→ **PROBLEM**:
What is needed here is an exact copy of all the records below.

→ **RAW DATA**:
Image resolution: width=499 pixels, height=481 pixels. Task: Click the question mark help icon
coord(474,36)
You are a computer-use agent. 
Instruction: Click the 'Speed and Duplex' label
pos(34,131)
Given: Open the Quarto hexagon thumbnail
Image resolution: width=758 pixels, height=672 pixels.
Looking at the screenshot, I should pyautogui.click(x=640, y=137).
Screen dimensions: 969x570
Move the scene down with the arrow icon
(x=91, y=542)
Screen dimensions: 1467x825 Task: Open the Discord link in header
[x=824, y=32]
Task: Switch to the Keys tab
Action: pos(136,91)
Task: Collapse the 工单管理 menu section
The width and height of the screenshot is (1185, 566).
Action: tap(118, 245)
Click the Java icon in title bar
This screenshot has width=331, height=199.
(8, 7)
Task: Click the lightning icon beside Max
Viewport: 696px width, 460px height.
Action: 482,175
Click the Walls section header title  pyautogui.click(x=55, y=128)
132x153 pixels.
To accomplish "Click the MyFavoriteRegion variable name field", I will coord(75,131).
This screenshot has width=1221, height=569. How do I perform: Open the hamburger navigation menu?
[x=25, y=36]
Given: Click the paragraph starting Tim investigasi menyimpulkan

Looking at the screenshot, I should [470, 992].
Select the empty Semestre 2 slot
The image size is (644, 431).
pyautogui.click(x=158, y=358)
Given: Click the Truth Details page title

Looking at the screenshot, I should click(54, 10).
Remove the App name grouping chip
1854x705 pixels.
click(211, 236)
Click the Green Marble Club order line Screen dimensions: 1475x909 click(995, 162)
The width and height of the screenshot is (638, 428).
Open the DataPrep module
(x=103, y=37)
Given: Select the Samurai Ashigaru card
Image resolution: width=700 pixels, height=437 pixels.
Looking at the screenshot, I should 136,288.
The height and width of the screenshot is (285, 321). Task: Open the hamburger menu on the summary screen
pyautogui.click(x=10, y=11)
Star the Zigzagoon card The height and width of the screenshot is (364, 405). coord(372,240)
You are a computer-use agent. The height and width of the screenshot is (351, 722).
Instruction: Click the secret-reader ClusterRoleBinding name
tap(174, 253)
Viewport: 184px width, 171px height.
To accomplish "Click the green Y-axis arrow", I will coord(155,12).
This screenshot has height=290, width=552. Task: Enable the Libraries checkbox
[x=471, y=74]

→ **WRITTEN RESPONSE**:
Image resolution: width=499 pixels, height=481 pixels. Task: Click the question mark help icon
coord(474,36)
You are a computer-use agent. 
Instruction: Click the 'Speed and Duplex' label
pos(34,131)
Given: Open the Quarto hexagon thumbnail
Image resolution: width=758 pixels, height=672 pixels.
Looking at the screenshot, I should pyautogui.click(x=640, y=137).
Screen dimensions: 969x570
Move the scene down with the arrow icon
(x=91, y=542)
Screen dimensions: 1467x825 Task: Open the Discord link in header
[x=824, y=32]
Task: Switch to the Keys tab
Action: pos(136,91)
Task: Collapse the 工单管理 menu section
The width and height of the screenshot is (1185, 566).
Action: tap(118, 245)
Click the Java icon in title bar
This screenshot has width=331, height=199.
(8, 7)
Task: Click the lightning icon beside Max
Viewport: 696px width, 460px height.
Action: 482,175
Click the Walls section header title  pyautogui.click(x=55, y=128)
132x153 pixels.
To accomplish "Click the MyFavoriteRegion variable name field", I will coord(75,131).
This screenshot has width=1221, height=569. How do I perform: Open the hamburger navigation menu?
[x=25, y=36]
Given: Click the paragraph starting Tim investigasi menyimpulkan

Looking at the screenshot, I should [470, 992].
Select the empty Semestre 2 slot
The image size is (644, 431).
pyautogui.click(x=158, y=358)
Given: Click the Truth Details page title

Looking at the screenshot, I should click(54, 10).
Remove the App name grouping chip
1854x705 pixels.
click(211, 236)
Click the Green Marble Club order line Screen dimensions: 1475x909 click(995, 162)
The width and height of the screenshot is (638, 428).
Open the DataPrep module
(x=103, y=37)
Given: Select the Samurai Ashigaru card
Image resolution: width=700 pixels, height=437 pixels.
Looking at the screenshot, I should 136,288.
The height and width of the screenshot is (285, 321). Task: Open the hamburger menu on the summary screen
pyautogui.click(x=10, y=11)
Star the Zigzagoon card The height and width of the screenshot is (364, 405). coord(372,240)
You are a computer-use agent. The height and width of the screenshot is (351, 722).
Instruction: Click the secret-reader ClusterRoleBinding name
tap(174, 253)
Viewport: 184px width, 171px height.
To accomplish "Click the green Y-axis arrow", I will coord(155,12).
This screenshot has height=290, width=552. Task: Enable the Libraries checkbox
[x=471, y=74]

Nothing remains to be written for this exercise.